Les variants du SARS-CoV-2 ont rapidement supplanté la première souche de Wuhan et ont un pouvoir de transmission accru. Le premier à avoir émergé est le D416G, avec une mutation qui améliore l’interaction de Spike avec son récepteur ACE2, mais qui ne permet pas d’échapper aux anticorps neutralisants (voir lettre News-COVID-19.info 8-14 Mars 2021). Plus récemment sont apparues des mutations et des délétions dans les domaines RBD (Receptor Binding Domain) et N-terminal de Spike, donnant naissance aux variants anglais (B1.1.7), sud-africain (B.1.351) et à deux lignées brésiliennes (P1 et P2). De récentes études suggèrent que ces mutations sont sélectionnées in vivo par la pression de sélection des anticorps neutralisants induits par la souche initiale. Ces variants ont des sensibilités différentes à ces anticorps et pourraient potentiellement échapper à la réponse immunitaire. La plupart des travaux sur ce sujet utilise des systèmes viraux dérivés, et plus rarement les virus authentiques : ce qui peut introduire des biais, car des mutations situées ailleurs que sur Spike, notamment sur les protéines non structurales, pourraient aussi augmenter la propagation virale ou la sensibilité aux anticorps.
Pour remédier à cela, des chercheurs de l’Institut Pasteur de Paris ont comparé la sensibilité des souches virales D416G, B.1.1.7 et B.1.351 authentiques aux anticorps neutralisants. Pour ce faire, les virus ont été isolés chez des patients, séquencés puis amplifiés in vitro.
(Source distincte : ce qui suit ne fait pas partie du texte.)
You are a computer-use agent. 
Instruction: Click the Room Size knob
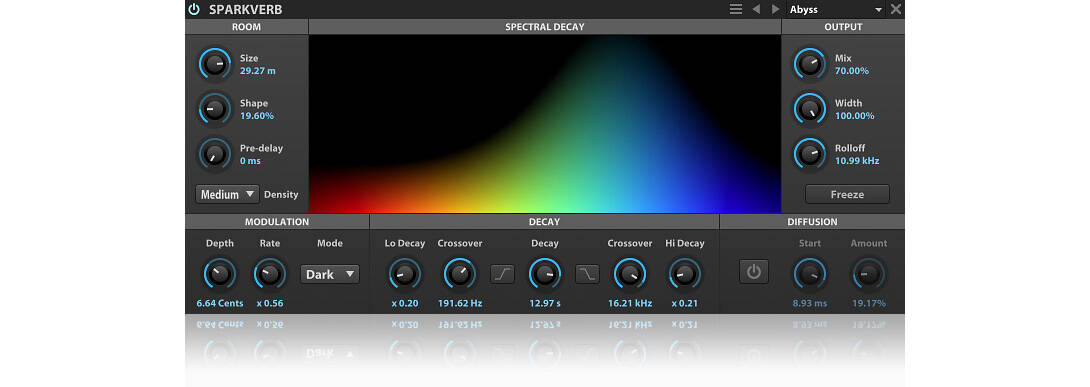(x=215, y=64)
En parallèle, les sérums de 25 patients COVID-19 convalescents et non vaccinés (sang dénué de cellules et de facteurs de coagulation contenant des mélanges d’anticorps dont les neutralisants) ont été prélevés à 3 et 6 mois après la déclaration des symptômes. En utilisant un système d’infection in vitro (S-Fuse GFP), ils ont montré que les souches D416G (référence) et B.1.1.7 ont la même sensibilité aux anticorps après 3 ou 6 mois, alors que le B.1.351 est 5 à 10 fois moins sensible. Ils ont confirmé ces observations sur une cohorte supplémentaire de 30 patients, 9 mois après l’infection : les taux d’anticorps neutralisants sont 6 fois inférieurs et 40% des sérums ne neutralisent pas le B.1.351.
Après avoir adapté leur système pour la cytométrie de flux, ils ont analysé ces mêmes sérums, les 2 anticorps monoclonaux (purifiés et ayant chacun une cible unique) et l’ACE2 soluble et ils ont évalué leur capacité à se fixer aux protéines Spike des 3 souches. Si l’anticorps mAb102 le fait de manière identique aux trois Spike, le mAb48 se fixe moins bien au B.1.1.7, mais pas du tout au B.1.351. Globalement, les sérums reconnaissent de manière identique les 3 Spike, avec une légère chute pour le B.1.351 dans les prélèvements tardifs. La fixation d’ACE2 sur Spike du B.1.1.7 est beaucoup plus forte que pour le B.1.351, mais toutes deux supérieures à celle du D416G. Ainsi la capacité à se fixer à Spike ne reflète pas la capacité à neutraliser.
Ils ont itéré ensuite cette approche avec les prélèvements de 19 personnels soignants vaccinés (Pfizer Cominarty; non infectés auparavant) de 2 à 6 semaines après la 1ère dose, la seconde injection étant réalisée à la 3ème semaine. Le D416G est neutralisé à la semaine 2, le B.1.1.7 à la semaine 3, mais moins efficacement, et le B.1.351 à la semaine 4 (il faut donc une 2ème injection), à un niveau inférieur aux 2 autres. Trois semaines après la 1ère dose, 63% des sérums neutralisent le D416G, 38% le B.1.1.7, et aucun le B.1.351. Trois semaines après la seconde injection (semaine 6), le taux d’anticorps augmente notablement et 92% des échantillons sont capables de neutraliser le D416G et le B.1.1.7, et 77% le B.1.351, mais avec des taux d’anticorps beaucoup plus faibles. De manière surprenante, les anticorps neutralisants ne sont pas détectés dans les muqueuses nasales des personnes vaccinées, alors que les taux sanguins sont satisfaisants. Le vaccin de Pfizer ne développe donc pas une réponse-anticorps précoce au niveau des muqueuses oro-nasales.